## What is expected
Lines to return, exactly: from the line with "Task: Click the alarm clock icon" to the line with "You are a computer-use agent. Screen" in the entries below, both included.

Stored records
· · ·
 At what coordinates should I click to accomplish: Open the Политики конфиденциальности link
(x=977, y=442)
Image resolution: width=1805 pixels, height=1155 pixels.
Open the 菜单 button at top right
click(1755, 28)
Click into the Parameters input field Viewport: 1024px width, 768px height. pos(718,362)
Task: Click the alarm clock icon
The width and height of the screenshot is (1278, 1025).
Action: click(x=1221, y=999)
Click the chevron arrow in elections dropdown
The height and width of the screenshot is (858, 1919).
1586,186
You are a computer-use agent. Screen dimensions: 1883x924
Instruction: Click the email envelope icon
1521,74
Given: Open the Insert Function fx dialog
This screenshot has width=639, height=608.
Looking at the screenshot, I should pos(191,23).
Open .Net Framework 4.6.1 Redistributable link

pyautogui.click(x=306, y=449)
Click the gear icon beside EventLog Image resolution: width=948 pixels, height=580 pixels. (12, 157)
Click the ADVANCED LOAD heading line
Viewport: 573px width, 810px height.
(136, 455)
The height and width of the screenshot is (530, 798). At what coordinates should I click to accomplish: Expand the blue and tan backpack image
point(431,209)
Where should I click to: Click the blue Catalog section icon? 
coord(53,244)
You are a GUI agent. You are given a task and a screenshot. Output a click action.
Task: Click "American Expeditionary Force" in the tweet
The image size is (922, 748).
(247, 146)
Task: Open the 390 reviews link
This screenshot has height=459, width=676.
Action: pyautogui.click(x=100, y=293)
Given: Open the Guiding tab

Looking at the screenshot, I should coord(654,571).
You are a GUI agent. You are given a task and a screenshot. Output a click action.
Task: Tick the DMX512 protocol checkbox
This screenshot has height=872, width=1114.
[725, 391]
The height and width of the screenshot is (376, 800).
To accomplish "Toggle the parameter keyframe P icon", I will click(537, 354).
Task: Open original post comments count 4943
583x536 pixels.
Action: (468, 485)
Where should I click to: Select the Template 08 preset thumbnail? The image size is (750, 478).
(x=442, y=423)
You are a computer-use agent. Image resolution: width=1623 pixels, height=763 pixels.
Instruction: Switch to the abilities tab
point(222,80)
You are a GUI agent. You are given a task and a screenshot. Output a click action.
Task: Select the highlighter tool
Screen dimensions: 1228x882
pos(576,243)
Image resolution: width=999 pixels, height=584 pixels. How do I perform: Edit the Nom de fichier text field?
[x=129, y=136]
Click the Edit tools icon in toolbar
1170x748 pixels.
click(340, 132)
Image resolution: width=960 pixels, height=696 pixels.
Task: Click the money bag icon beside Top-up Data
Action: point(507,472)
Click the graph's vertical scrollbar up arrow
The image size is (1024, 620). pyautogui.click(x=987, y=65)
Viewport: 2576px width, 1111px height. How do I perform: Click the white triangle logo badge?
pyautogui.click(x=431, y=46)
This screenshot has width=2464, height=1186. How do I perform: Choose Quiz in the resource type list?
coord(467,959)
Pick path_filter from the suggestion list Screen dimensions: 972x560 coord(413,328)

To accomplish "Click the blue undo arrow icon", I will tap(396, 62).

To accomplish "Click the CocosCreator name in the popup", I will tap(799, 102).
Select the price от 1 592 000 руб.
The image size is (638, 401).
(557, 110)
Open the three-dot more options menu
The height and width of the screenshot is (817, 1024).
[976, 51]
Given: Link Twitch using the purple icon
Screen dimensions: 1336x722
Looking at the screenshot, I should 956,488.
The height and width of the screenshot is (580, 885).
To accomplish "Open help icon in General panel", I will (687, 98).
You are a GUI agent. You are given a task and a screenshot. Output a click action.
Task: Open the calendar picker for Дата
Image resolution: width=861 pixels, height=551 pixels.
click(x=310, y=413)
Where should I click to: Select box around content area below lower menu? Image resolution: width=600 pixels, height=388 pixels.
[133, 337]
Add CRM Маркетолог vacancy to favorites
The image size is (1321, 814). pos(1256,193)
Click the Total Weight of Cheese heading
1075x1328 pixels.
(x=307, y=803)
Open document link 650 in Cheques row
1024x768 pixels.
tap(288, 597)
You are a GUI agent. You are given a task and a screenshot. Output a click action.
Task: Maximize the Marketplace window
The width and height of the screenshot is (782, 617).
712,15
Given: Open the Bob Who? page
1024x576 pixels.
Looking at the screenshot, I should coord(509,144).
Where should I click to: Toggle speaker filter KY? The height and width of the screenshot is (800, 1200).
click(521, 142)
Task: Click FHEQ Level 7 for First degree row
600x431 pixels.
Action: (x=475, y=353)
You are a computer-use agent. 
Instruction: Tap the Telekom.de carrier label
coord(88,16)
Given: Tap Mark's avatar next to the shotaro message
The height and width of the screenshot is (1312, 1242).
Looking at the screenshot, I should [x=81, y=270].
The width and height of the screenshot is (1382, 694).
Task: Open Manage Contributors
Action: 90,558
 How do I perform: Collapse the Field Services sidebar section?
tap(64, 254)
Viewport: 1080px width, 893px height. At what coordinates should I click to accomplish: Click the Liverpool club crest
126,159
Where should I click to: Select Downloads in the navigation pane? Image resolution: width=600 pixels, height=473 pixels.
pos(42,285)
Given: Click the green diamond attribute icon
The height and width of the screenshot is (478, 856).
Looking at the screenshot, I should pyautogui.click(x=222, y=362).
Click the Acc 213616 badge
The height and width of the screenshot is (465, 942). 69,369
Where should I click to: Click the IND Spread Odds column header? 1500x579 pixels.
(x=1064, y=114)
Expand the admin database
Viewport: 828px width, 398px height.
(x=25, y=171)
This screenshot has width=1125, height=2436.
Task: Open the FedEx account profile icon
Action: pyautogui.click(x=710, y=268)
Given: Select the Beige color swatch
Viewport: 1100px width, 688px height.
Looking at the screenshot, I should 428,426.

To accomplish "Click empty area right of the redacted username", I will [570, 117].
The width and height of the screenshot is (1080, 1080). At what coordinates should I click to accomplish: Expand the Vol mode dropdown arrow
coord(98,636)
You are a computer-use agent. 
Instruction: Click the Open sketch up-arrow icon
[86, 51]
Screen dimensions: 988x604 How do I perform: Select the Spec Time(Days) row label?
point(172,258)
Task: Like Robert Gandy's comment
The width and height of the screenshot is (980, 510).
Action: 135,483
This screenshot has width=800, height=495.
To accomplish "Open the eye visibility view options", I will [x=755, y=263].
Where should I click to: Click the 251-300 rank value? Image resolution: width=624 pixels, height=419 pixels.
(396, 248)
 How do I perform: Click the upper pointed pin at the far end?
· · ·
## Solution to the problem
Task: Click the alarm clock icon
The width and height of the screenshot is (1278, 1025).
Action: click(x=1221, y=999)
Click the chevron arrow in elections dropdown
The height and width of the screenshot is (858, 1919).
1586,186
You are a computer-use agent. Screen dimensions: 1883x924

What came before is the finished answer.